Doch welche Auswirkungen verschieden hohe Dosen oberhalb einer notwendigen Grundversorgung haben, ist unbekannt. Der Humanbiologe Gerard Hornstra von der Limburg Universität in den Niederlanden gesteht ein, daß über den Zusammenhang zwischen der Versorgung mit Omega-3-Fettsäuren und der Entwicklung von Kleinkindern wenig bekannt ist. Auch gesicherte Erkenntnisse über einen möglichen Zusammenhang zwischen Fettsäurepegel und Geburtsgewicht von Kindern gibt es noch nicht. Und reine Spekulation sind bisher Zusammenhänge zwischen Fettsäurespiegel und Intelligenz des Kindes.

Antworten auf diese Fragen erwartet Hornstra erst aus den Langzeitstudien, die an seinem Institut laufen und für die er noch Teilnehmerinnen sucht. Doch diese Studien werden frühestens in zehn Jahren abgeschlossen sein. Einen Grund für schwangere Frauen, ihre Ernährung nun besonders auf Omega-3-Fettsäuren zu konzentrieren, sieht er jedoch nicht.
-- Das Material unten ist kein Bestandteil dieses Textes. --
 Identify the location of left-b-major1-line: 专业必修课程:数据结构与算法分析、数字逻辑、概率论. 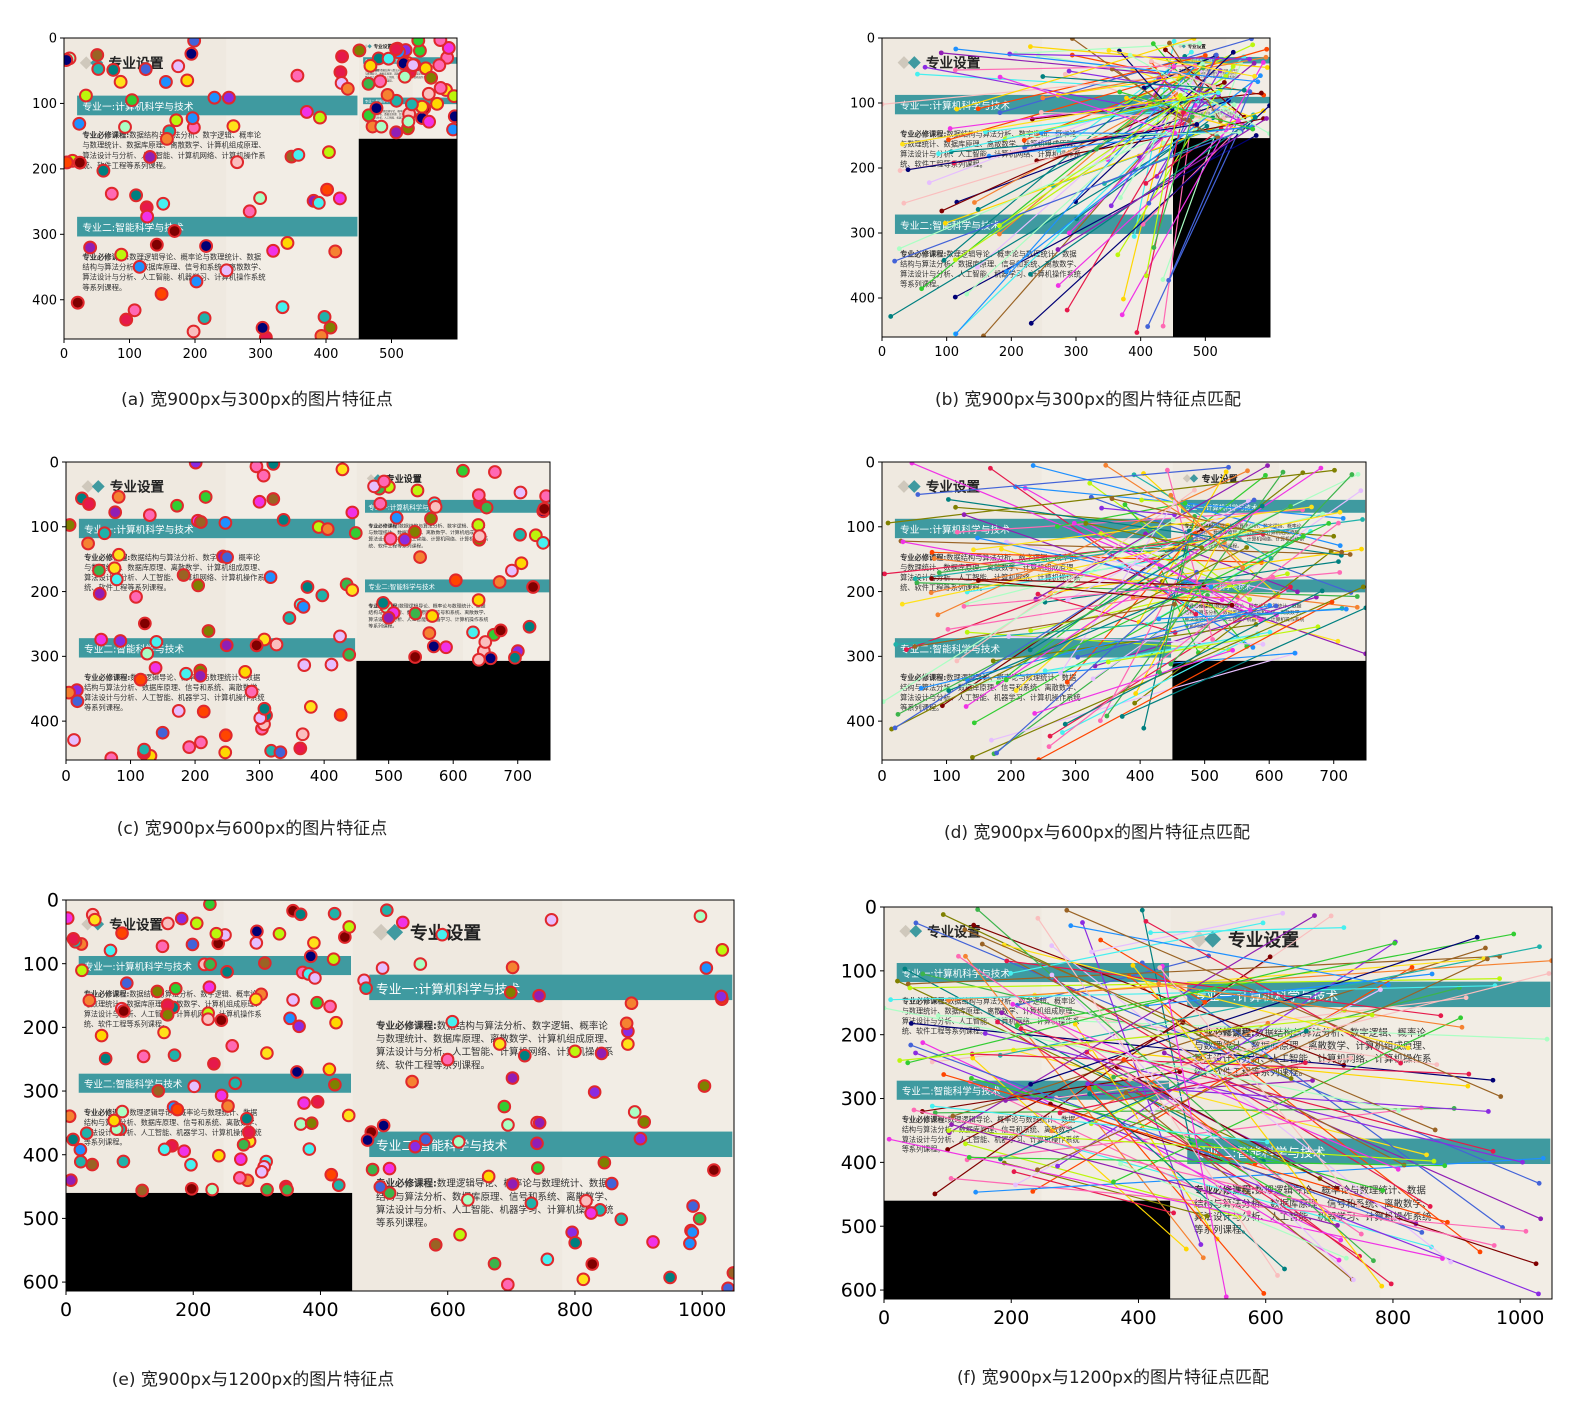
(988, 134). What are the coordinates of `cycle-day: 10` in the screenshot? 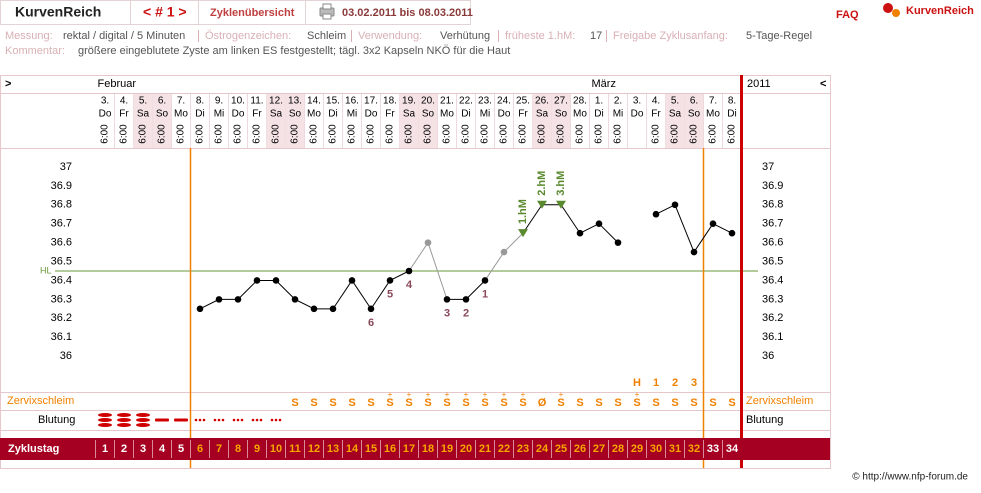 It's located at (276, 449).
Denn: „Die zusätzlichen Fettsäuren, die eine Mutter für ihr Kind braucht, nimmt sie nicht während der Schwangerschaft auf, sondern setzt sie aus eigenen Reserven frei.“ Nach dem ersten Kind gehe der Fettsäurepegel zwar zunächst leicht zurück, steige dann aber wieder. Die Potenz von Omega-3-Fettsäuren muß also noch geklärt werden. Wer bis dahin allen Unsicherheiten vorbeugen will, sollte regelmäßig Fisch essen. Ob es hilft, ist nicht klar. Aber es schadet auch nicht.